Wright State University renal physiologist Clintoria Williams, Ph.D., received a four-year, nearly $2 million award from the National Institute of Diabetes and Digestive and Kidney Diseases, entitled “Mechanisms of Renoprotective Properties of Zinc in mouse models of CKD.”
Williams serves as an associate professor in the Department of Neuroscience, Cell Biology and Physiology in the College of Science and Mathematics and the Boonshoft School of Medicine. She is also the director of the Small Animal Physiology Core.
The grant will allow Williams to further her research aimed at identifying novel therapeutic approaches effective for chronic kidney disease (CKD), filling critical gaps in therapeutic knowledge of zinc supplementation and mechanistic understanding of zinc-sensitive kidney pathways.
In previously published work, Williams provided evidence that disruption of zinc homeostasis promotes kidney damage suggesting that zinc repletion may slow the disease’s progression.
Up to 90% of chronic kidney disease patients exhibit hypertension, which accelerates kidney damage and kidney function decline. Despite many anti-hypertensive drugs, blood pressure often remains uncontrolled. In fact, chronic kidney disease is the strongest predictor of treatment-resistant hypertension.
At Wright State, she received a Faculty Award for Excellence in Early Career Achievement in 2020.
Williams, who was the recipient of the prestigious 2022 Carl W. Gottschalk Research Scholar award through KidneyCure, earned international acclaim in 2019 when her research linking zinc deficiency to kidney dysfunction and high blood pressure was published by the American Journal of Physiology – Renal Physiology and she was featured on the cover of The Physiologist Magazine.

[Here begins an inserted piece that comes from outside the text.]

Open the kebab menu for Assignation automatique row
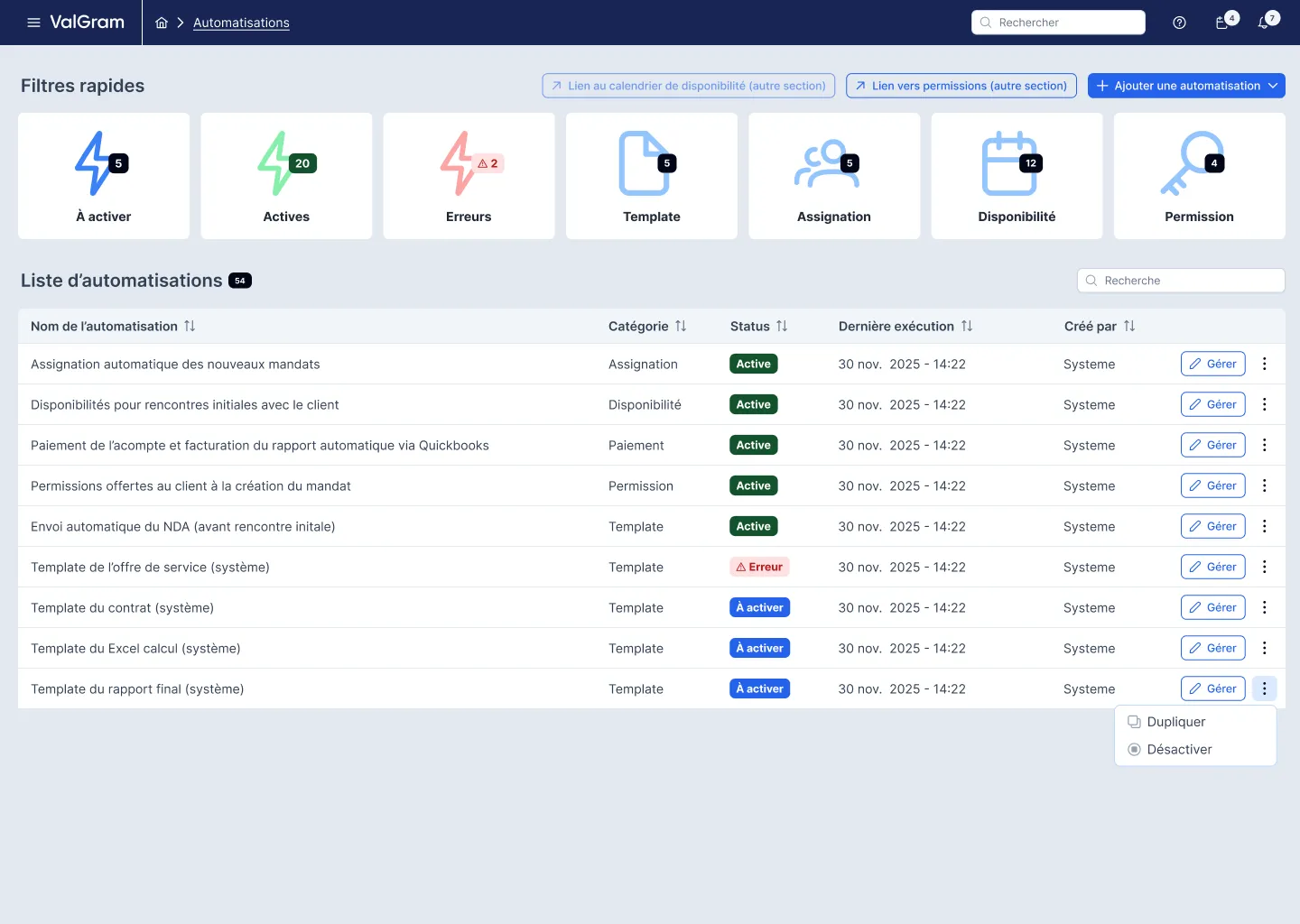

She has also been recognized by the American Physiological Society with the Renal Section Young Investigator Excellence in Research Award in 2021.
In addition to her research, Williams is dedicated to bringing minority voices and perspectives to research and therapy development. She serves as president of Black in Physiology Inc. and on the Executive Board of the Dayton American Heart Association.
Williams received her Ph.D. in cellular and molecular physiology at the University of Alabama in Birmingham, where she began studying the relationship between zinc to diabetes.